= Joe Halderman =

American convicted felon (born 1957)

Robert Joel Halderman (born October 1957) is an American news writer and director who was a former producer at CBS News. Halderman was found guilty of attempted extortion of talk show host David Letterman.

==Career==
Born in Dayton, Ohio, Halderman began his journalistic career in 1980 at CNN in New York City. He was hired as a sound man and then became a cameraman, a writer and an assignment editor. In 1982, he went to work for CBS News, first on the national assignment desk and then, as a producer on the CBS Morning Show with Diane Sawyer and Bill Kurtis. In 1986, he produced the CBS specials AIDS Hits Home and 48 Hours on Crack Street. He became a foreign reporter who travelled to more than 70 countries, and was responsible for war reportage from nations such as Iraq, Afghanistan, Lebanon, and Bosnia.

He was stationed in London for 12 years, throughout the 1990s, from where he reported on events in the Soviet Union and, later, Russia. In 1992, he wrote and produced the CBS special Somalia: A Country Is Dying. Halderman worked for CBS Sports during the Winter Olympic Games in Albertville '92, Lillehammer '94 and Nagano '98.

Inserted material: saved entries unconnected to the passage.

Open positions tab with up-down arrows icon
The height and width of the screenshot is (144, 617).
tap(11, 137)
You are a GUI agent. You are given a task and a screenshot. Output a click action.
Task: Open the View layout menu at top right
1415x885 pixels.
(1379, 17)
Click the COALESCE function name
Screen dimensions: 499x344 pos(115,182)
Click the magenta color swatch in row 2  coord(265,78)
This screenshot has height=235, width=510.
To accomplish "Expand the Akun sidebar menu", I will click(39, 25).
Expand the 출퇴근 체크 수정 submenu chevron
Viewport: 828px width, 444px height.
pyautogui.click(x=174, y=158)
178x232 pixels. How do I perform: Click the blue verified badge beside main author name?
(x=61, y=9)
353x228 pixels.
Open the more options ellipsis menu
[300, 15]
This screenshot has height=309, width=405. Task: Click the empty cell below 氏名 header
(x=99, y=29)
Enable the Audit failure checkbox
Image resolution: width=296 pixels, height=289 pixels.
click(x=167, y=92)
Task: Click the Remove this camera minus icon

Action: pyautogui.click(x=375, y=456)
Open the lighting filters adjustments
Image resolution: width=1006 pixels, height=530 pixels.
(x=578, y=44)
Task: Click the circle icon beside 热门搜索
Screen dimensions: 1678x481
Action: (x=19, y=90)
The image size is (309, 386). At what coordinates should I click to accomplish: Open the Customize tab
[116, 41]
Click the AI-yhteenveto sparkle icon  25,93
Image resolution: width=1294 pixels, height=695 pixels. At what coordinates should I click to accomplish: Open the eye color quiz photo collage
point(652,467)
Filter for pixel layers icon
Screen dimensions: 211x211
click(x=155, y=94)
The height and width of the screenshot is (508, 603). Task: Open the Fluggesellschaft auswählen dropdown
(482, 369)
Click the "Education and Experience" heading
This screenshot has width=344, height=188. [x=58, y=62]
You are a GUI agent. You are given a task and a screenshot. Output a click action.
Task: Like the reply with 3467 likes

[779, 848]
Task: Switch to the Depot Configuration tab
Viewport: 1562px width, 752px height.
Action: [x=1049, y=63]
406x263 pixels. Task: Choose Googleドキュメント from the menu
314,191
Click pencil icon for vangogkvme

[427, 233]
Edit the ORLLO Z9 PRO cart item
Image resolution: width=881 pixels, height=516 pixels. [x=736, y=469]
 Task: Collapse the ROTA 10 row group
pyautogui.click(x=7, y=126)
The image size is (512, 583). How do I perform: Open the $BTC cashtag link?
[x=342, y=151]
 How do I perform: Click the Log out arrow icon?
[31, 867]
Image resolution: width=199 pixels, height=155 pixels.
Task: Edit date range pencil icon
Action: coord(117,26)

During the 2000s, Halderman worked on domestic shows for CBS, He produced the show Flashpoint in 2007, and from 2005 to 2009, he was also a producer of the CBS true crime journalism series 48 Hours, including episodes such as Out of the Shadows (2005), about the serial killer Dennis Rader, also known as the BTK Killer, and Virginia Tech: Anatomy of a Rampage (2007), about the school shooting and mass murder known as the Virginia Tech massacre which took place at Virginia Polytechnic Institute and State University. Halderman wrote and produced more than 50 episodes of 48 Hours during his tenure there. In September 2006 he produced Five Years Later: How Safe Are We?, a look at US security since the September 11 attacks on the World Trade Center and The Pentagon.

Halderman's work at CBS News won an Alfred I. duPont-Columbia University Award for broadcast journalism and eight Emmy Awards. He also received an Academy Award nomination for the 2006 film Beslan: Three Days in September which was narrated by Julia Roberts. The film premiered at the Tribeca Film Festival in New York and aired on Showtime. The film about the Beslan school siege, which Halderman wrote, directed and produced, combined guerilla footage and interviews with family members, soldiers, local politicians, school officials, and survivors to describe the hostage-taking and massacre of hundreds of people at a children's school by Chechen rebels in North Ossetia, Russia.

In July 2010, when he was serving his sentence at Rikers Island, Halderman was nominated for an Emmy as a producer of a 48 Hours Mystery segment regarding Amanda Knox. The Emmy was won instead by a 60 Minutes segment on the war in Pakistan.

Halderman was the Senior Producer for On the Case with Paula Zahn from 2011 to 2013.

As of November 2017, he is associated with James O'Keefe and the Project Veritas organization.

==Personal life==
Halderman married Patty Montet in 1990 and the couple had two children. They divorced in 2004.

According to CBS News, Halderman and Stephanie Birkitt lived together in Halderman's Norwalk, Connecticut, home until August 2009, when she reportedly moved out. She was also romantically linked to David Letterman during the same time.

==David Letterman blackmail attempt==
In October 2009, Halderman was accused of attempting to blackmail talk show host David Letterman for $2 million. According to Letterman, who described the incident on his television show on October 1, 2009, someone had threatened to expose Letterman's sexual affairs with female staff employees in the form of a screenplay and a book if he was not paid off. Halderman was arrested when he attempted to cash a phony $2 million check Letterman's lawyer gave him.

At the time of his arrest, Halderman was a producer of the CBS true crime journalism series 48 Hours. He was indicted by a Manhattan grand jury and pleaded not guilty to a charge of attempted grand larceny in criminal court on October 2, 2009. If convicted, Halderman faced punishment of five to fifteen years. Bail was set at $200,000, which Halderman posted.

Halderman had at one time lived with one of Letterman's assistants, Stephanie Birkitt. Halderman read Birkitt's diaries without her permission, learning of her affair with Letterman, which ended in 2003. As a member of the CBS page program, Birkitt worked for both Letterman's show and for 48 Hours before becoming a staff employee for Letterman.

On March 9, 2010, Halderman pleaded guilty to attempted grand larceny in the second degree and received a six-month jail sentence, to be followed by five years' probation and 1,000 hours of community service.

Halderman was released from Rikers Island on September 2, 2010, after serving four months of his six-month sentence.